OB inhibition was frequent in the bone biopsies of patients with MM and was correlated with tumor burden [19]. We have demonstrated that the OBs, which were isolated from the BM in patients with MBD, showed a decrease in quantity and mineralized activity compared with the normal OBs of the healthy donors. The DT of the MM-derived OBs was longer than that of the normal controls. In agreement with the previous study [20], these results suggested that the quantity and the proliferative rate of the OBs from patients with MM were constitutively suppressed.

Recent studies have further reported that CCL3 (MIP-1α) was an osteoclastogenic C–C chemokine constitutively secreted by most of the MM cells in patients with multiple osteolytic lesions. The results of in vitro and in vivo studies showed that CCL3 induced OC formation in bone marrow cultures [21]-[23]. CCL3 acted as an OC-stimulating factor in the human BM cultures and was over-expressed in patients with MM but not in healthy individuals [24]. We further showed that CCL3 contributed to the OB/OC imbalance by promoting OC activity and by inhibiting OB activity.

In addition to OCs, OBs also expressed CCR1 receptors. The MM-derived OBs expressed higher CCR1 levels than those in the normal controls. Accordingly, CCL3 was involved in OB inhibition. We applied ELISA to the OCN levels detected in the supernatant of the MM-derived OBs exposed to CCL3 to verify whether CCL3 inhibited OBs.
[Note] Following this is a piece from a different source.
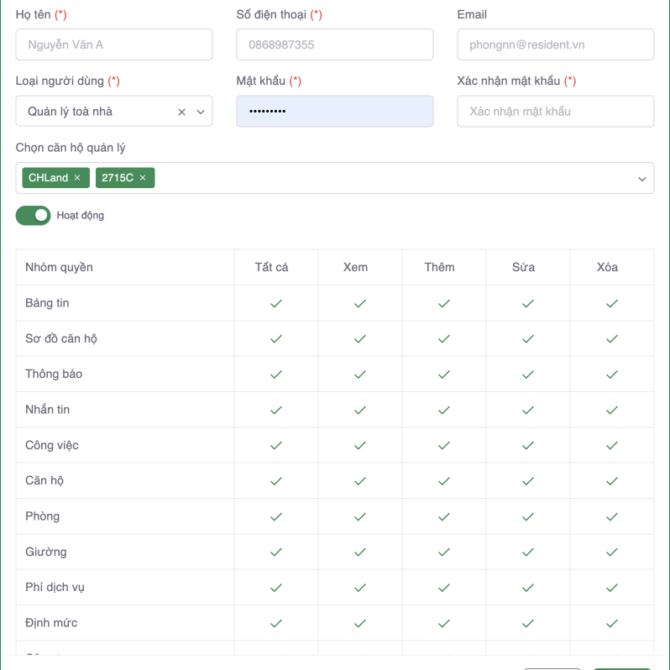Clear the selected Loại người dùng value

(x=181, y=112)
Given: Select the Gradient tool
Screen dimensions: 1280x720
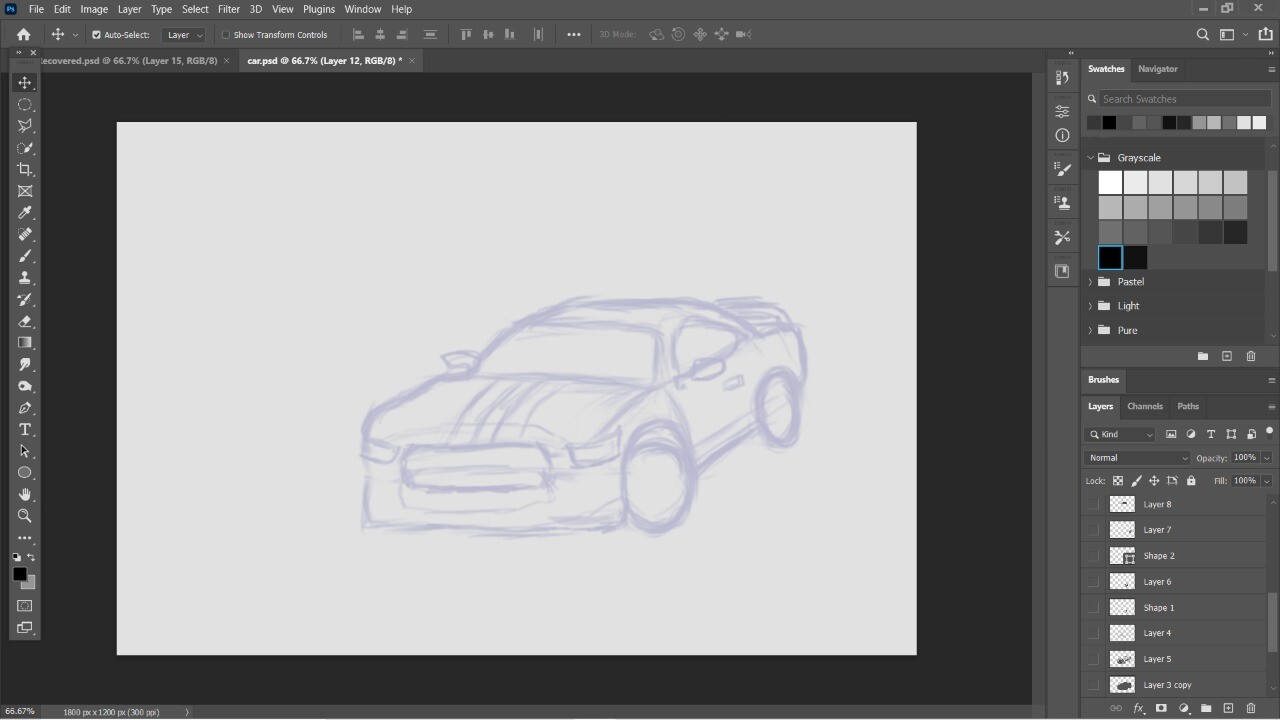Looking at the screenshot, I should (25, 342).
The analysis showed that CCL3 downregulated the OCN expression,which is a late and most cell-specific OB marker and also absent in endochondral and membranous skeletal elements [25]. The CCL3 exposure also impaired mineralization. The number of mineralized bone-like nodules of the OB in CCL3 was less than that of the blank controls, which suggested that the OB function was inhibited after CCL3 treatment. Vallet et al. [26] showed that mature OB from primary cells and human stromal cell line (i.e., HS27A) expressed higher levels of CCR1 and CCR5 mRNA than immature OB. They concluded that the receptor expression observed on the mature cells accounted for the preferential inhibition of OB function rather than differentiation. We analyzed the OCN concentration to assess the OB function and the mRNA expression of both Runx2 and Osx and to evaluate the degree of OB differentiation.
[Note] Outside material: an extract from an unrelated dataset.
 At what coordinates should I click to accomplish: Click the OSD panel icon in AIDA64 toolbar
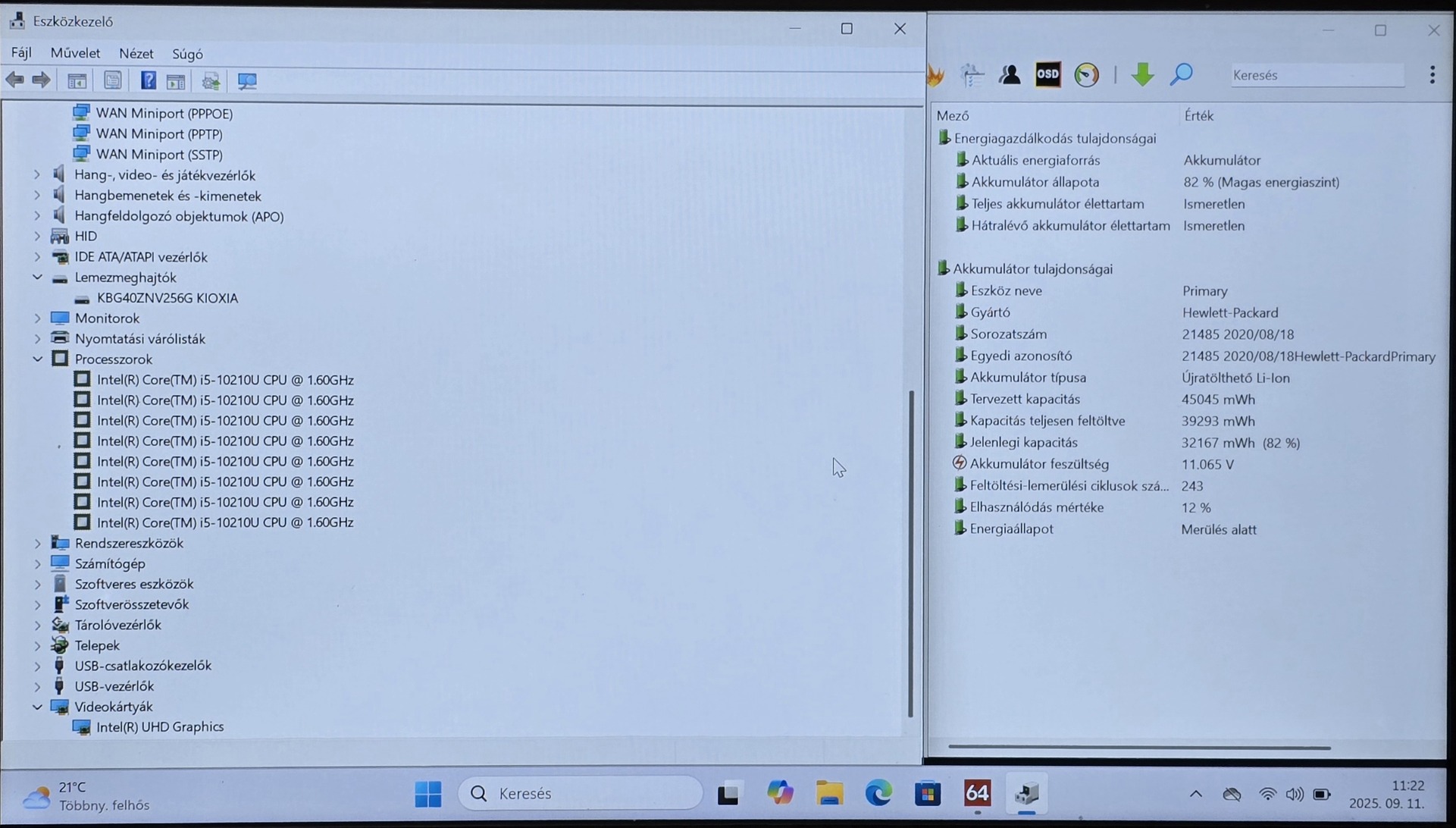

The OB maturation from mesenchymal cells was primarily regulated by Runx2 [27]. The downstream factor Osx [28] played a role in the late OB differentiation by promoting the transcription of downstream genes such as OCN, osteopontin, and bone morphogenetic proteins [29]. The gene expression analysis of Runx2 and Osx revealed a downregulation in the CCL3-treated OBs, which supported the important role of CCL3 in inhibiting OB differentiation and maturation. However, the exposure to CCL3 did not significantly alter the expression levels of Wnt. We acknowledged that canonical Wnt signaling governed the lineage commitment and differentiation of progenitor cells into chondrocytes and osteoblasts [30]. Accordingly, Tripti [31] suggested that canonical Wnt signaling promoted osteogenesis by directly stimulating the Runx2 gene expression, which is expressed earlier than the Runx2. The undifferentiated Wnt expression indicated that CCL3 did not affect the OB differentiation in the early developmental stages of bone formation. Future studies should confirm these effects by using a larger sample size.

We exposed MM-derived OBs to CCL3 in the presence of neutralizing CCL3 antibodies to confirm the relevance of this chemokine in the MM-induced OB impairment. The CCL3 antibody treatment partially restored the Runx2 and Osx expressions in the OBs of patients with MM. The OCN levels in the culture supernatant also increased. Accordingly, CCL3 played a significant role in suppressing OB differentiation and function.

Conclusion

The OB inhibition induced by CCL3 is associated with the Runx2/Osx pathway and the suppression of mineralization activation and OCN expression. These findings are useful in developing OB promotion. Using the CCL3 inhibitor helps control bone destruction with OB/OC coupling in patients with MBD and improves the patients’ quality of life if OB inhibition is partly induced by CCL3.